My mom and I lived together as adults; she lived with me and my family. Ninety percent of those 13 years were just fine. The last few were very, very, very difficult. I went to therapy during those years, and I remember one of my first sessions complaining about the stress in the home and saying, “I would never ask my mom to leave!” My therapist responded with something like, “That sounds like a really dangerous and unhealthy statement.” I had this Mother’s Day verse mentality. She did not tell me to kick my mom out, but she pointed out to me that in some homes, it just doesn’t work. If my mom got too sick or mentally ill, or if the tension just got to be too much, I would of course need to look at other options. Once I created some space away from the Mother’s Day verse, I was able to exhale and see how difficult and tense this Mother/Daughter Dance had become. I was then able to be kind (most of the time), lower my expectations, ask others for help, and most importantly: not feel guilty about it being so damn difficult sometimes.
It feels good to throw off the old ideas I carried for so long. Not just about Mother’s Day, but Valentine’s Day, our Wedding Anniversary, even big ones like Christmas or birthdays. I am turning 50 in a few months, and I am throwing my own party! It won’t make me feel any more or less loved or valued if you do it for me! Just like tomorrow – Mother’s Day – doesn’t mean I need to sit in a chair with my feet up – that would just feel stupid to me. Being a Mother means I birthed a child – if you didn’t – it shouldn’t make you any more or less valuable than me. In fact – having a special day just comes with baggage about how I’m supposed to act, and it gets in the way of the true me, and for me, it gets in the way of true joy.

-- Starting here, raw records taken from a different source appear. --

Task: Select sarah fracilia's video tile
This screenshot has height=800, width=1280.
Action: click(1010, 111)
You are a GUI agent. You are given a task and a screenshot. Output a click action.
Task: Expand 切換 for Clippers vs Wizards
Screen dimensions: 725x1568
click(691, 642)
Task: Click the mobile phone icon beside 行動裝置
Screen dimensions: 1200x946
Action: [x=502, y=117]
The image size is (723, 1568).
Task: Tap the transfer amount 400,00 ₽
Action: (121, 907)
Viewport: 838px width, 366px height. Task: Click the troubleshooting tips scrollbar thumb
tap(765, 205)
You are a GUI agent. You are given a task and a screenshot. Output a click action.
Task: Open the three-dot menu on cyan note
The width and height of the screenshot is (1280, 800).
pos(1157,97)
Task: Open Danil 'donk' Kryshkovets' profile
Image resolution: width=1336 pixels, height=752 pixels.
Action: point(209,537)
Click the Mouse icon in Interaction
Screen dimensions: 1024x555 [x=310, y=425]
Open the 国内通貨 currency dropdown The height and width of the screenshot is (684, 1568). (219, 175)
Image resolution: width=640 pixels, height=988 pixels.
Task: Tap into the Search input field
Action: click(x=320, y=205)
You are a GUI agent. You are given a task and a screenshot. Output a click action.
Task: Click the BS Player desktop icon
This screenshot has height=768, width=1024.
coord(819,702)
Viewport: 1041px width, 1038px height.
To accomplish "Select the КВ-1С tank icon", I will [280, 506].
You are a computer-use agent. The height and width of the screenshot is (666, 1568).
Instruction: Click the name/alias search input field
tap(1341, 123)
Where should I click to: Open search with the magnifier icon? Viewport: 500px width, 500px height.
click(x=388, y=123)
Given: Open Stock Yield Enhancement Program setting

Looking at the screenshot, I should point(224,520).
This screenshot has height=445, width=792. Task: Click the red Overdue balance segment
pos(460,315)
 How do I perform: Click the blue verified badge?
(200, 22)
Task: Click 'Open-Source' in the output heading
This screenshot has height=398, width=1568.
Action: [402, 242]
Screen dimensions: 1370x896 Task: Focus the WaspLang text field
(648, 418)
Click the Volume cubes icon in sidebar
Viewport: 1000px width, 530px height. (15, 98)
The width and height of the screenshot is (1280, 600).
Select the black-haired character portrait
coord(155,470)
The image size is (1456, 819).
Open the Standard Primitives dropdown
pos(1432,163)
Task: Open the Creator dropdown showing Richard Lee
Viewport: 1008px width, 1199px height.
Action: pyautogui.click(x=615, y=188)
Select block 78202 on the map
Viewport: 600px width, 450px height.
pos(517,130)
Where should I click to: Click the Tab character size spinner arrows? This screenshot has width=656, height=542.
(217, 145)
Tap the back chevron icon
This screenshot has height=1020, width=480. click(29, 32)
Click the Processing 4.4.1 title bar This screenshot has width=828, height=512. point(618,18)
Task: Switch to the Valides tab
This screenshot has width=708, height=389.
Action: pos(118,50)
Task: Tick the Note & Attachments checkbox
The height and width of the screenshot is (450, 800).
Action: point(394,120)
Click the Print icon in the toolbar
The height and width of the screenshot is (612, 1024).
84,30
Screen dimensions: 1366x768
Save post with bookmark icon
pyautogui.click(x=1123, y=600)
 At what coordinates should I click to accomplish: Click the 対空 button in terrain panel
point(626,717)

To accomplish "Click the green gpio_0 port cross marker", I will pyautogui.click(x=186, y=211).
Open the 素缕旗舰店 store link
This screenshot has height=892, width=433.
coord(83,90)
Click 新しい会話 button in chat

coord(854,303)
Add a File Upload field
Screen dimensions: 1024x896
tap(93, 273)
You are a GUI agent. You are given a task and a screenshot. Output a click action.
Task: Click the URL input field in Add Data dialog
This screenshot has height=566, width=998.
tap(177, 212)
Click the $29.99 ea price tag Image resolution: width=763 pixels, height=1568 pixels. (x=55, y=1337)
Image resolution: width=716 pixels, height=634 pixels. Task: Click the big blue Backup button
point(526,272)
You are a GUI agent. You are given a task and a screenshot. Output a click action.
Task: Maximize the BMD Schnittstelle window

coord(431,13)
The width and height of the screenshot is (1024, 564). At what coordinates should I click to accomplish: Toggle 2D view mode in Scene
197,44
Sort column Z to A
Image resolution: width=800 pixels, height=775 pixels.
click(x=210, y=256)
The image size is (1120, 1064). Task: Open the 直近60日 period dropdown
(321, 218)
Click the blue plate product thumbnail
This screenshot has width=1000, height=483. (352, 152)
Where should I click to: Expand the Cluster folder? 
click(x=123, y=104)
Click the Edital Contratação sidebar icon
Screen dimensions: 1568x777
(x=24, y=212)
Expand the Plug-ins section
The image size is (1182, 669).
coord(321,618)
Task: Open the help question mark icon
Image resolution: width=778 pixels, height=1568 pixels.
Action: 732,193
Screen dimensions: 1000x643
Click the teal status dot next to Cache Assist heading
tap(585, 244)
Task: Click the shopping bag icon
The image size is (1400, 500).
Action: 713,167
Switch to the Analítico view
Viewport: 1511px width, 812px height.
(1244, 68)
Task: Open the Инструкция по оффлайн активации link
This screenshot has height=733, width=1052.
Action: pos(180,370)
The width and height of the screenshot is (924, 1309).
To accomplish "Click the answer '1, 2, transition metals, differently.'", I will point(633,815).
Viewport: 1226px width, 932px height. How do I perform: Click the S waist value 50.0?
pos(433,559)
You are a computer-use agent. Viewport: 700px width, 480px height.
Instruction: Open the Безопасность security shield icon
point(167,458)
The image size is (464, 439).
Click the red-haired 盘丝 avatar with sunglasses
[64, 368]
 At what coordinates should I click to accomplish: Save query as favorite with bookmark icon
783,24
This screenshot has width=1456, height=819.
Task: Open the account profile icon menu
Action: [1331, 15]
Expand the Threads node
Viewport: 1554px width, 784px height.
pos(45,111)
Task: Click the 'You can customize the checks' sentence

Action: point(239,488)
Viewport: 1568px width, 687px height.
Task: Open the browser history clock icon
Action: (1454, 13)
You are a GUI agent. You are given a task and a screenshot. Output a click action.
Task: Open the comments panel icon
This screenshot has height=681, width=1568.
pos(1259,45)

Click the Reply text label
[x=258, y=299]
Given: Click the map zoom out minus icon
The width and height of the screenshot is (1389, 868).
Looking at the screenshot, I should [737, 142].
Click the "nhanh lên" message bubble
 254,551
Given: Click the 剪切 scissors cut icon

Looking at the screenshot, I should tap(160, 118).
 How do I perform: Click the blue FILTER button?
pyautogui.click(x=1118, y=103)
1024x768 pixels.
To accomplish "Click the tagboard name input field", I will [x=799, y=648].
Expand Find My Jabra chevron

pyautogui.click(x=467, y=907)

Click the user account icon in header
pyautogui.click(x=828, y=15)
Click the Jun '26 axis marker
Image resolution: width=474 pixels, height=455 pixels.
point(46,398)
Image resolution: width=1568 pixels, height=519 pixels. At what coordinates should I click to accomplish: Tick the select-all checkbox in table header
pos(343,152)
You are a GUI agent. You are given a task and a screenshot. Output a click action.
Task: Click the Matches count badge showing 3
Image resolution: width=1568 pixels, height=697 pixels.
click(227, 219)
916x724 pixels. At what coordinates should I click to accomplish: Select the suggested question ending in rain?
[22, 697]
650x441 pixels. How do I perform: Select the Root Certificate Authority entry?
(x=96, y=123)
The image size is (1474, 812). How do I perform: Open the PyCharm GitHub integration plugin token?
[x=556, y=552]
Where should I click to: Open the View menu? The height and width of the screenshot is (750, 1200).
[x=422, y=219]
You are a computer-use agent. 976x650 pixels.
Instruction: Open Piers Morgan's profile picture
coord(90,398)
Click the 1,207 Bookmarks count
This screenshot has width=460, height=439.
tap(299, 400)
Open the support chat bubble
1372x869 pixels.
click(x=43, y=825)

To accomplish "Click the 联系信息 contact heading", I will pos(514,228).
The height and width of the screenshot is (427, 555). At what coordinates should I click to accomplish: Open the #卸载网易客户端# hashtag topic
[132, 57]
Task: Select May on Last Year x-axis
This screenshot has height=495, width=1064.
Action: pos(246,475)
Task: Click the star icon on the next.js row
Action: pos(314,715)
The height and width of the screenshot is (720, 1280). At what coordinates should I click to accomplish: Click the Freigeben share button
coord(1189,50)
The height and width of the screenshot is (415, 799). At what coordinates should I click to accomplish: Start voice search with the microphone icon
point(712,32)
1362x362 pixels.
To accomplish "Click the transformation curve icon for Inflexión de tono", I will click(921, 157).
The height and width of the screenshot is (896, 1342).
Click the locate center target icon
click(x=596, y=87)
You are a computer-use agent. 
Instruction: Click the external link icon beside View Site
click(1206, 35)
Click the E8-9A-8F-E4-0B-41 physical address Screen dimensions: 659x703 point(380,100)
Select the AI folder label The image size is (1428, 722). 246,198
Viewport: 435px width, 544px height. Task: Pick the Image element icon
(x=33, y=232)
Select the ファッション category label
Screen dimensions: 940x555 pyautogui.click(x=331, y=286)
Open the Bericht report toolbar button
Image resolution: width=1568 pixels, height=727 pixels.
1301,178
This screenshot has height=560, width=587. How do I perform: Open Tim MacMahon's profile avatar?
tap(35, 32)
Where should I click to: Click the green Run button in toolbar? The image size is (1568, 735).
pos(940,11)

One disclaimer: if you are a mom and feel good about being with your kids 24/7 – that is awesome for you, but not for everyone. Maybe this is just my issue, but I feel a lot of times we moms are posturing to be close to others that are just like us so that we can judge the ones that are different. Not all families need the same things emotionally. Not all kids need to be parented the same way. Not all couples need the same things for their relationships to be successful. It’s okay. It’s okay. (I say this twice as a mantra for myself). There isn’t a template for human relationships – it always all depends.
One of the best things about being a mom – is finally letting my mom off the hook. Finally realizing that those silly storybook or Hollywood or Leave It to Beaver moms where not REAL. I am not a perfect mom – nor do I want my kids to see me as perfect for that may set up some sickness in them to go out and be perfect. We are all raised by human beings and I have yet to meet one that is perfect. Real moms come with baggage . . . and personalty. The personality is what brings me joy. I laughed so hard with my mom at times that I cried. She was a goof, and I loved her. I can’t fit her into a verse on a Mother’s Day card. I certainly will take some time tomorrow to remember her, and miss her, but guess what, I kind of do that everyday.